Burg Stolpe
Highlights
- Manfred Stolpe, geboren 1936 in Stettin, war einflussreicher Kirchenjurist und Politiker der SPD.
- Er leitete von 1990 bis 2002 als Ministerpräsident die Regierung von Brandenburg.
- Von 2002 bis 2005 vertrat er Deutschland als Bundesminister für Verkehr, Bau und Wohnungswesen.
Tipps
- Burg Stolpe ist gut zu erreichen und bietet einen schönen Parkplatz direkt am Gelände.

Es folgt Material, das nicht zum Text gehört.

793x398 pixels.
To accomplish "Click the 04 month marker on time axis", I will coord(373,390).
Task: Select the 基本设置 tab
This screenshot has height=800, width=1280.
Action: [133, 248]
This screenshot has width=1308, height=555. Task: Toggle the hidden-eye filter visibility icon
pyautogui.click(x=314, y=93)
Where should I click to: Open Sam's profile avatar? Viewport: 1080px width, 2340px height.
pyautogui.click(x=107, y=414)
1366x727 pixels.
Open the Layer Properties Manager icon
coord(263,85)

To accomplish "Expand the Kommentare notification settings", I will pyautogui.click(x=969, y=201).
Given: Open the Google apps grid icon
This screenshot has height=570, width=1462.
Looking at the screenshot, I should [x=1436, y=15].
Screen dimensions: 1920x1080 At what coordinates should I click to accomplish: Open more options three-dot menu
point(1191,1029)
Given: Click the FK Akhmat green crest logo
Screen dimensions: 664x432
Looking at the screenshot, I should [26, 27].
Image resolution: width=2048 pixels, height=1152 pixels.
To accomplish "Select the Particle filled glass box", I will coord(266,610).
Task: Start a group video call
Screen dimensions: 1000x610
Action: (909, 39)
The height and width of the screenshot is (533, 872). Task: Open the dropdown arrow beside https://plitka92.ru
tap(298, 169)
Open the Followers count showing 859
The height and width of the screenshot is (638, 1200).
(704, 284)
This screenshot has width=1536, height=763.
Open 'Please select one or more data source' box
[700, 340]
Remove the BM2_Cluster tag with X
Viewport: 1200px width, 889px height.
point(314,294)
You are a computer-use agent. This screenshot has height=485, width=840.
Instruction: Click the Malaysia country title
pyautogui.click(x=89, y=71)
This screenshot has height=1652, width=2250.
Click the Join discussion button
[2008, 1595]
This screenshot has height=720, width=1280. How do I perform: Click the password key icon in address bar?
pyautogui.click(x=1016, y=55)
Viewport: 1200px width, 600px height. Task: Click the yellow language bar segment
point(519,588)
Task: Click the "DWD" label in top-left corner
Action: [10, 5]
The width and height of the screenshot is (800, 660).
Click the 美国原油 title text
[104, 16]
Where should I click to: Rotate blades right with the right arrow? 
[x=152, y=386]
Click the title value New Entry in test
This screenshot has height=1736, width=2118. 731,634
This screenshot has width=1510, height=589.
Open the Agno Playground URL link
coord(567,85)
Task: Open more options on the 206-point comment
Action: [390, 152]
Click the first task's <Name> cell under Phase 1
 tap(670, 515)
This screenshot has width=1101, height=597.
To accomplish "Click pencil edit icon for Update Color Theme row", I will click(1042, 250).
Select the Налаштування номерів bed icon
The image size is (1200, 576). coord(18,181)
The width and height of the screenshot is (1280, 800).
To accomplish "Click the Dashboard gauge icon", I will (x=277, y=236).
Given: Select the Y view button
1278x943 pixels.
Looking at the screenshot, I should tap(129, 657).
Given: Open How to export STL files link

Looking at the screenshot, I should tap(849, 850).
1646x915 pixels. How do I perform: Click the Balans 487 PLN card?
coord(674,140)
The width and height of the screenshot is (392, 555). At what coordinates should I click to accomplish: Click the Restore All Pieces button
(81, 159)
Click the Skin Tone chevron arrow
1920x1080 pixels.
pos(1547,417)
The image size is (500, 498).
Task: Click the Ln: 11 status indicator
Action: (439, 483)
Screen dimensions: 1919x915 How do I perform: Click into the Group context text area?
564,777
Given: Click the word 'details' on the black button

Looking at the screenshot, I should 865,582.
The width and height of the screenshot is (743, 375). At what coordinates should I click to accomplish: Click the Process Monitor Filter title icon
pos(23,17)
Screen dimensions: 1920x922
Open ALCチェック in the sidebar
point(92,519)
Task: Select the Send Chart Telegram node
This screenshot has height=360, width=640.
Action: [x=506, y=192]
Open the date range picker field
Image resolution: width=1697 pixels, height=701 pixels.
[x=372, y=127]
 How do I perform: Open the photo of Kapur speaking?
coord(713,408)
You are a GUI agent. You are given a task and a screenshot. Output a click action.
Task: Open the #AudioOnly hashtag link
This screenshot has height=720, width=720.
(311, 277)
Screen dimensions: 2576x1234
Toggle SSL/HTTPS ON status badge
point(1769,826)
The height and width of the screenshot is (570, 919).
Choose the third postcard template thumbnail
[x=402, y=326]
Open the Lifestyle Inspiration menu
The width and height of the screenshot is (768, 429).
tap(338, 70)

- Der Eintritt ist günstig und der Geheimgang lohnt sich für einen kurzen Abstecher.
Eigenschaften
Über Burg Stolpe
Inmitten der malerischen Landschaft des brandenburgischen Nordens erhebt sich im Ortsteil Stolpe/Oder, Kreis Uckermark, eine der markantesten Burgen der Region: die Burg Stolpe. Diese eindrucksvolle Turmburg, auch bekannt als „Grützpott“, thront erhaben über dem kleinen Dorf und zählt zu den größten Bergfrieden Brandenburgs. Mit einem Durchmesser von rund 18 Metern ist sie nicht nur architektonisch bemerkenswert, sondern auch ein wichtiges Zeugnis mittelalterlicher Baukunst und Geschichte. Die Burg wurde im 12. Jahrhundert als Wohnturm errichtet und spielte im Laufe der Jahrhunderte eine Rolle in verschiedenen territorialen Auseinandersetzungen.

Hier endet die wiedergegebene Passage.